(Pointing records for text and elements)
━━━━━━━━━━━━━━━━

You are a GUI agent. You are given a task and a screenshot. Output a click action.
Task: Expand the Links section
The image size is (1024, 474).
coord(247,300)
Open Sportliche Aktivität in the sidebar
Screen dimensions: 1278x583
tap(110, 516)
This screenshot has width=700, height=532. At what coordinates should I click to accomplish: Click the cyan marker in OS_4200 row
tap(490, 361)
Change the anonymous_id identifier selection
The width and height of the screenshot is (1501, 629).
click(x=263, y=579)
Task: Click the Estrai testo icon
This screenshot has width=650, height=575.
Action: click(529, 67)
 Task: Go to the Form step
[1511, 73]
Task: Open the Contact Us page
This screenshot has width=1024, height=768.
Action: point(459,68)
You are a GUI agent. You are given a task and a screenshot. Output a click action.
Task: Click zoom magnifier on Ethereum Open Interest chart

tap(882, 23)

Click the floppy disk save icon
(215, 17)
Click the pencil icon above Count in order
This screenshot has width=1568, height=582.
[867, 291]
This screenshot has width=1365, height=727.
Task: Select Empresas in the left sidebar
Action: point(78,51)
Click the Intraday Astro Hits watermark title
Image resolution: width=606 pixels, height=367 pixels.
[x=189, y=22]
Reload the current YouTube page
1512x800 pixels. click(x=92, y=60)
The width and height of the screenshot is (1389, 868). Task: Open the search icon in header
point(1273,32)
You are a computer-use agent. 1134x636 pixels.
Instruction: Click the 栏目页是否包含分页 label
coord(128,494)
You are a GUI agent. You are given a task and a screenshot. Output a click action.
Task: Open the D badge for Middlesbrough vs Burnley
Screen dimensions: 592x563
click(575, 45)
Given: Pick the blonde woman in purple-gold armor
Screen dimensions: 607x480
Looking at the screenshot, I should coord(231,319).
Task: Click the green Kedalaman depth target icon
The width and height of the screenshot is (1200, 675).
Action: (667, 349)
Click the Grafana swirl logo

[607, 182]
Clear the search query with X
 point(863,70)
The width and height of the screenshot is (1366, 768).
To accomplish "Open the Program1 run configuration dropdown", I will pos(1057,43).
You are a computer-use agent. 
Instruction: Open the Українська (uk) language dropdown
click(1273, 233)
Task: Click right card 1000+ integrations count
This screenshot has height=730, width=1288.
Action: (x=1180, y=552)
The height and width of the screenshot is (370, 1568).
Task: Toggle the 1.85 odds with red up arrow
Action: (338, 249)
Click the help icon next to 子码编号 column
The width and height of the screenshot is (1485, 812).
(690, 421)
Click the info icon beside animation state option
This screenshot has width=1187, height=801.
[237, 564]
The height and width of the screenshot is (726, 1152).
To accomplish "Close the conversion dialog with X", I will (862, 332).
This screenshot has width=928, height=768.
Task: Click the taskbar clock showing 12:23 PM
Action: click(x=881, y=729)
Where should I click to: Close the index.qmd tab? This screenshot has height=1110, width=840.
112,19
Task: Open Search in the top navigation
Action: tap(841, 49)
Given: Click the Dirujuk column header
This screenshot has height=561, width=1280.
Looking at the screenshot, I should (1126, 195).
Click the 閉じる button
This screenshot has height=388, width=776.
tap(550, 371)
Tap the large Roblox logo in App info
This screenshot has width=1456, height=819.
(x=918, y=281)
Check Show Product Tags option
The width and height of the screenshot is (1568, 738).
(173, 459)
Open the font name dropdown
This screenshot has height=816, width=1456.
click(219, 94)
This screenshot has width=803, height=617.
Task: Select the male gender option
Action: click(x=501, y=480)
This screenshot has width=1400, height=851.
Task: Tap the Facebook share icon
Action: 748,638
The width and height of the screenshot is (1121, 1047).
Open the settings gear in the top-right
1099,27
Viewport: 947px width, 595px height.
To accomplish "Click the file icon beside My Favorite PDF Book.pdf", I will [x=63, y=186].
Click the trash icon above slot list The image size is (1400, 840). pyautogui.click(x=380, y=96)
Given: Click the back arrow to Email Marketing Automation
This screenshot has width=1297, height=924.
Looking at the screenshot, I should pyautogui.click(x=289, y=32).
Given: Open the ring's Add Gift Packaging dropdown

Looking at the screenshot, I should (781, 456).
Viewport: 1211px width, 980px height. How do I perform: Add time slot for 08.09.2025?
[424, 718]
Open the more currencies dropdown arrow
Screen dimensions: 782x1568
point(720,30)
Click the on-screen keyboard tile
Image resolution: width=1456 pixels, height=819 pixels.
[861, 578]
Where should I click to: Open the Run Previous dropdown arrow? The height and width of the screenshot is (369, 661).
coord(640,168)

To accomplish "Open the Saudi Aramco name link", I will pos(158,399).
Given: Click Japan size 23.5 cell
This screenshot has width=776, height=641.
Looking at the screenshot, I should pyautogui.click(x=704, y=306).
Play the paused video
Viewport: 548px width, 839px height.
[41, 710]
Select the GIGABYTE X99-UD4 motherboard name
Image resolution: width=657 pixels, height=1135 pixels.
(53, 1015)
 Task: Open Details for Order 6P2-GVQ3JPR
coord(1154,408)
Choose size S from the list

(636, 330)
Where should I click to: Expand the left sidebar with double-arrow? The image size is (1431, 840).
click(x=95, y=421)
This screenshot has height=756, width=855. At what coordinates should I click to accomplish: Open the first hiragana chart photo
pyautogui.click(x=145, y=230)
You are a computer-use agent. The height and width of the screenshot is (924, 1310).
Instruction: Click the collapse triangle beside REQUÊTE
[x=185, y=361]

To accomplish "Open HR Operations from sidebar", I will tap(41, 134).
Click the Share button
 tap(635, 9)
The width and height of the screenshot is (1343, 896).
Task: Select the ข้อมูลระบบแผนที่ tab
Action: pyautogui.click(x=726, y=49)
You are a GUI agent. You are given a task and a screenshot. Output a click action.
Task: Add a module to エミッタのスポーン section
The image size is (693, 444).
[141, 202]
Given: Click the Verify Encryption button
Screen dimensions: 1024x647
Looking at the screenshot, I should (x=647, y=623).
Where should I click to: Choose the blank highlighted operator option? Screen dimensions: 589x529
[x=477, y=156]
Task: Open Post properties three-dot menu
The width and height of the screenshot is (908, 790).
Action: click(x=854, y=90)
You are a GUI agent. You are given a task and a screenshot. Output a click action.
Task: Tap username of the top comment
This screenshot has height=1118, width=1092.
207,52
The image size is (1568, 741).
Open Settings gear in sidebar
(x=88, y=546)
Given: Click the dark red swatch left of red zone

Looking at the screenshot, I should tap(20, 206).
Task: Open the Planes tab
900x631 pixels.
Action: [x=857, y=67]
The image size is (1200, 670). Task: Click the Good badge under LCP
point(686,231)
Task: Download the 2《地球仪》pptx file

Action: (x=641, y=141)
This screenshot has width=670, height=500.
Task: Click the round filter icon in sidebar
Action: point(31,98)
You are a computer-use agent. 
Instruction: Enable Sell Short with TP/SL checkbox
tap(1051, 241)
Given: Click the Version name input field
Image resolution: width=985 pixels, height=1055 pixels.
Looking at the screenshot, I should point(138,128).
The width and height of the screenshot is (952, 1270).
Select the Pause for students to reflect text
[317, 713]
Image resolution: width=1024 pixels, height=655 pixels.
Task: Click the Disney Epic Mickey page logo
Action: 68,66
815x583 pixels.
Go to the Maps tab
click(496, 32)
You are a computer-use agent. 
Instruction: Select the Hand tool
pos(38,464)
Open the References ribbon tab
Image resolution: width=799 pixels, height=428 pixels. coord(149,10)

━━━━━━━━━━━━━━━━

> **Instruction**
Print all of the entries above again, line for line and word for word.

> **Response**
You are a GUI agent. You are given a task and a screenshot. Output a click action.
Task: Expand the Links section
The image size is (1024, 474).
coord(247,300)
Open Sportliche Aktivität in the sidebar
Screen dimensions: 1278x583
tap(110, 516)
This screenshot has width=700, height=532. At what coordinates should I click to accomplish: Click the cyan marker in OS_4200 row
tap(490, 361)
Change the anonymous_id identifier selection
The width and height of the screenshot is (1501, 629).
click(x=263, y=579)
Task: Click the Estrai testo icon
This screenshot has width=650, height=575.
Action: click(529, 67)
 Task: Go to the Form step
[1511, 73]
Task: Open the Contact Us page
This screenshot has width=1024, height=768.
Action: point(459,68)
You are a GUI agent. You are given a task and a screenshot. Output a click action.
Task: Click zoom magnifier on Ethereum Open Interest chart

tap(882, 23)

Click the floppy disk save icon
(215, 17)
Click the pencil icon above Count in order
This screenshot has width=1568, height=582.
[867, 291]
This screenshot has width=1365, height=727.
Task: Select Empresas in the left sidebar
Action: point(78,51)
Click the Intraday Astro Hits watermark title
Image resolution: width=606 pixels, height=367 pixels.
[x=189, y=22]
Reload the current YouTube page
1512x800 pixels. click(x=92, y=60)
The width and height of the screenshot is (1389, 868). Task: Open the search icon in header
point(1273,32)
You are a computer-use agent. 1134x636 pixels.
Instruction: Click the 栏目页是否包含分页 label
coord(128,494)
You are a GUI agent. You are given a task and a screenshot. Output a click action.
Task: Open the D badge for Middlesbrough vs Burnley
Screen dimensions: 592x563
click(575, 45)
Given: Pick the blonde woman in purple-gold armor
Screen dimensions: 607x480
Looking at the screenshot, I should coord(231,319).
Task: Click the green Kedalaman depth target icon
The width and height of the screenshot is (1200, 675).
Action: (667, 349)
Click the Grafana swirl logo

[607, 182]
Clear the search query with X
 point(863,70)
The width and height of the screenshot is (1366, 768).
To accomplish "Open the Program1 run configuration dropdown", I will pos(1057,43).
You are a computer-use agent. 
Instruction: Open the Українська (uk) language dropdown
click(1273, 233)
Task: Click right card 1000+ integrations count
This screenshot has height=730, width=1288.
Action: (x=1180, y=552)
The height and width of the screenshot is (370, 1568).
Task: Toggle the 1.85 odds with red up arrow
Action: (338, 249)
Click the help icon next to 子码编号 column
The width and height of the screenshot is (1485, 812).
(690, 421)
Click the info icon beside animation state option
This screenshot has width=1187, height=801.
[237, 564]
The height and width of the screenshot is (726, 1152).
To accomplish "Close the conversion dialog with X", I will (862, 332).
This screenshot has width=928, height=768.
Task: Click the taskbar clock showing 12:23 PM
Action: click(x=881, y=729)
Where should I click to: Close the index.qmd tab? This screenshot has height=1110, width=840.
112,19
Task: Open Search in the top navigation
Action: tap(841, 49)
Given: Click the Dirujuk column header
This screenshot has height=561, width=1280.
Looking at the screenshot, I should (1126, 195).
Click the 閉じる button
This screenshot has height=388, width=776.
tap(550, 371)
Tap the large Roblox logo in App info
This screenshot has width=1456, height=819.
(x=918, y=281)
Check Show Product Tags option
The width and height of the screenshot is (1568, 738).
(173, 459)
Open the font name dropdown
This screenshot has height=816, width=1456.
click(219, 94)
This screenshot has width=803, height=617.
Task: Select the male gender option
Action: click(x=501, y=480)
This screenshot has width=1400, height=851.
Task: Tap the Facebook share icon
Action: 748,638
The width and height of the screenshot is (1121, 1047).
Open the settings gear in the top-right
1099,27
Viewport: 947px width, 595px height.
To accomplish "Click the file icon beside My Favorite PDF Book.pdf", I will [x=63, y=186].
Click the trash icon above slot list The image size is (1400, 840). pyautogui.click(x=380, y=96)
Given: Click the back arrow to Email Marketing Automation
This screenshot has width=1297, height=924.
Looking at the screenshot, I should pyautogui.click(x=289, y=32).
Given: Open the ring's Add Gift Packaging dropdown

Looking at the screenshot, I should (781, 456).
Viewport: 1211px width, 980px height. How do I perform: Add time slot for 08.09.2025?
[424, 718]
Open the more currencies dropdown arrow
Screen dimensions: 782x1568
point(720,30)
Click the on-screen keyboard tile
Image resolution: width=1456 pixels, height=819 pixels.
[861, 578]
Where should I click to: Open the Run Previous dropdown arrow? The height and width of the screenshot is (369, 661).
coord(640,168)

To accomplish "Open the Saudi Aramco name link", I will pos(158,399).
Given: Click Japan size 23.5 cell
This screenshot has width=776, height=641.
Looking at the screenshot, I should pyautogui.click(x=704, y=306).
Play the paused video
Viewport: 548px width, 839px height.
[41, 710]
Select the GIGABYTE X99-UD4 motherboard name
Image resolution: width=657 pixels, height=1135 pixels.
(53, 1015)
 Task: Open Details for Order 6P2-GVQ3JPR
coord(1154,408)
Choose size S from the list

(636, 330)
Where should I click to: Expand the left sidebar with double-arrow? The image size is (1431, 840).
click(x=95, y=421)
This screenshot has height=756, width=855. At what coordinates should I click to accomplish: Open the first hiragana chart photo
pyautogui.click(x=145, y=230)
You are a computer-use agent. The height and width of the screenshot is (924, 1310).
Instruction: Click the collapse triangle beside REQUÊTE
[x=185, y=361]

To accomplish "Open HR Operations from sidebar", I will tap(41, 134).
Click the Share button
 tap(635, 9)
The width and height of the screenshot is (1343, 896).
Task: Select the ข้อมูลระบบแผนที่ tab
Action: pyautogui.click(x=726, y=49)
You are a GUI agent. You are given a task and a screenshot. Output a click action.
Task: Add a module to エミッタのスポーン section
The image size is (693, 444).
[141, 202]
Given: Click the Verify Encryption button
Screen dimensions: 1024x647
Looking at the screenshot, I should (x=647, y=623).
Where should I click to: Choose the blank highlighted operator option? Screen dimensions: 589x529
[x=477, y=156]
Task: Open Post properties three-dot menu
The width and height of the screenshot is (908, 790).
Action: click(x=854, y=90)
You are a GUI agent. You are given a task and a screenshot. Output a click action.
Task: Tap username of the top comment
This screenshot has height=1118, width=1092.
207,52
The image size is (1568, 741).
Open Settings gear in sidebar
(x=88, y=546)
Given: Click the dark red swatch left of red zone

Looking at the screenshot, I should tap(20, 206).
Task: Open the Planes tab
900x631 pixels.
Action: [x=857, y=67]
The image size is (1200, 670). Task: Click the Good badge under LCP
point(686,231)
Task: Download the 2《地球仪》pptx file

Action: (x=641, y=141)
This screenshot has width=670, height=500.
Task: Click the round filter icon in sidebar
Action: point(31,98)
You are a computer-use agent. 
Instruction: Enable Sell Short with TP/SL checkbox
tap(1051, 241)
Given: Click the Version name input field
Image resolution: width=985 pixels, height=1055 pixels.
Looking at the screenshot, I should point(138,128).
The width and height of the screenshot is (952, 1270).
Select the Pause for students to reflect text
[317, 713]
Image resolution: width=1024 pixels, height=655 pixels.
Task: Click the Disney Epic Mickey page logo
Action: 68,66
815x583 pixels.
Go to the Maps tab
click(496, 32)
You are a computer-use agent. 
Instruction: Select the Hand tool
pos(38,464)
Open the References ribbon tab
Image resolution: width=799 pixels, height=428 pixels. coord(149,10)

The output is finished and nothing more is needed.